• [INSTRUÇÃO A]
Diga se cada afirmação abaixo está de acordo com o trecho sobre a vitória de Bolsonaro, respondendo sim ou não e citando as palavras do trecho que decidem: (i) a “bancada BBB” quer dizer bala, boi e bíblia; (ii) o novo grupo de forças políticas vai ficar à frente do estado por oito anos; (iii) Bolsonaro pretende pôr em prática as primeiras medidas junto com Temer.

----------------

A vitória do capitão Bolsonaro nas eleições de outubro é uma derrota da classe trabalhadora e dos setores mais pobres e oprimidos do povo brasileiro. A ascensão de Bolsonaro ao poder, somada ao fortalecimento dos elementos da ultradireita no Congresso Nacional, particularmente a chamada “bancada BBB” (bala, boi e bíblia), fortalece o conjunto da burguesia exploradora nacional e imperialista, que tem como solução para a crise do Brasil uma receita simples: o aumento da exploração e da opressão das classes dominadas. Bolsonaro tem agora a missão de transformar sua vitória eleitoral numa arma para derrotar a classe trabalhadora na luta de classes, nas greves e manifestações.
A formação do governo, que está em curso, as primeiras medidas que pretende implementar junto com Temer em seu final de mandato, e as relações internacionais já anunciadas por Bolsonaro, não deixam margem a dúvidas sobre o caráter antioperário e pró-imperialista do novo governo.
Os nomes indicados para o “gabinete de transição” e os futuros ministros já anunciados tornam mais evidentes os contornos do novo bloco de forças políticas que estará à frente do estado burguês nos próximos quatro anos.

----------------

• [INSTRUÇÃO B]
Escreva como lista JSON de strings as linhas das entradas, começando na que contém "Task: Click the highlighted" e terminando na que contém "coord(729,314)". Use uma string por linha e deixe de fora as linhas em branco.

----------------

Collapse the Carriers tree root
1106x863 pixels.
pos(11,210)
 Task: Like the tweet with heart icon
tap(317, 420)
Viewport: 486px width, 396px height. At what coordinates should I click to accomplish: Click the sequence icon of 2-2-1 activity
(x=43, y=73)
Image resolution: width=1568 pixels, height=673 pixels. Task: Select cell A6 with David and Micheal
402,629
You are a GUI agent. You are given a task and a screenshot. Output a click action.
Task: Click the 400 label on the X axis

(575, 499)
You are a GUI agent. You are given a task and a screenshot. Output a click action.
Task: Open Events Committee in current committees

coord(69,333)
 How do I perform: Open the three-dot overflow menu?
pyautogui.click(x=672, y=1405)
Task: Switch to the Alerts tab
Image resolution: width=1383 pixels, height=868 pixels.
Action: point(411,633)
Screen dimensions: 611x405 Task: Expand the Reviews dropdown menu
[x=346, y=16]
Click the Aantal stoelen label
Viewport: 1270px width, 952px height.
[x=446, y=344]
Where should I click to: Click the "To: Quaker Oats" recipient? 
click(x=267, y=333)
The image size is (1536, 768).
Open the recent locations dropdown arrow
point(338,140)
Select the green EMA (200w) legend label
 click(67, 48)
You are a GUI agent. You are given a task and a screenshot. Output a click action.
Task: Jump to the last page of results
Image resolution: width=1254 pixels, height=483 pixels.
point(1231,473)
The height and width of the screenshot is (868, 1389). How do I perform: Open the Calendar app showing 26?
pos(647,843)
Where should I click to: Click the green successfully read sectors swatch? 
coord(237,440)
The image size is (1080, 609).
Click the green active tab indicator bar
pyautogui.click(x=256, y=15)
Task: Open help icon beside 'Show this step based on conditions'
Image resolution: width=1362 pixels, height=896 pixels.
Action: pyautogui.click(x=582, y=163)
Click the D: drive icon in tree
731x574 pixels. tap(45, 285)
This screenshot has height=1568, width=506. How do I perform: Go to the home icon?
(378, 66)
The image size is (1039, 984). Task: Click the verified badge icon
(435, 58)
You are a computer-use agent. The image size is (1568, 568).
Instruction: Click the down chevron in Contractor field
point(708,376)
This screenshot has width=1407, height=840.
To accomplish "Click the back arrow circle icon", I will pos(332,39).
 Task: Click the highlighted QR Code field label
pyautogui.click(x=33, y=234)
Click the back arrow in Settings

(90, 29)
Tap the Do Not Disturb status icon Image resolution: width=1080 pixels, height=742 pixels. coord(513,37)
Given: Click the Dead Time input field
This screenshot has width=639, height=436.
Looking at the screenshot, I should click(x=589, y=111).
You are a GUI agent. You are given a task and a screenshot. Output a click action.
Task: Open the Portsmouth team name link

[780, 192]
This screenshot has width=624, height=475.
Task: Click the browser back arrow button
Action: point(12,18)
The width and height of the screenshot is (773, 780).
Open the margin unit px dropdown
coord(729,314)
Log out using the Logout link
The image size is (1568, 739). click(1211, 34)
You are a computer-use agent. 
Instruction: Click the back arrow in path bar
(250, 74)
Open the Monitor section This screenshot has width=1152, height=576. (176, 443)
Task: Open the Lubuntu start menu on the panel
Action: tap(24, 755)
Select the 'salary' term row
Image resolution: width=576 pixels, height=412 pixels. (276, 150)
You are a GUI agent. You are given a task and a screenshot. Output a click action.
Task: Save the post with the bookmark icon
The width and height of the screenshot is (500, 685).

----------------

• [RESULTADO A]
(i) Sim: "a chamada “bancada BBB” (bala, boi e bíblia)".
(ii) Não: "estará à frente do estado burguês nos próximos quatro anos".
(iii) Sim: "as primeiras medidas que pretende implementar junto com Temer em seu final de mandato".

• [RESULTADO B]
[
  " Task: Click the highlighted QR Code field label",
  "pyautogui.click(x=33, y=234)",
  "Click the back arrow in Settings",
  "(90, 29)",
  "Tap the Do Not Disturb status icon Image resolution: width=1080 pixels, height=742 pixels. coord(513,37)",
  "Given: Click the Dead Time input field",
  "This screenshot has width=639, height=436.",
  "Looking at the screenshot, I should click(x=589, y=111).",
  "You are a GUI agent. You are given a task and a screenshot. Output a click action.",
  "Task: Open the Portsmouth team name link",
  "[780, 192]",
  "This screenshot has width=624, height=475.",
  "Task: Click the browser back arrow button",
  "Action: point(12,18)",
  "The width and height of the screenshot is (773, 780).",
  "Open the margin unit px dropdown",
  "coord(729,314)"
]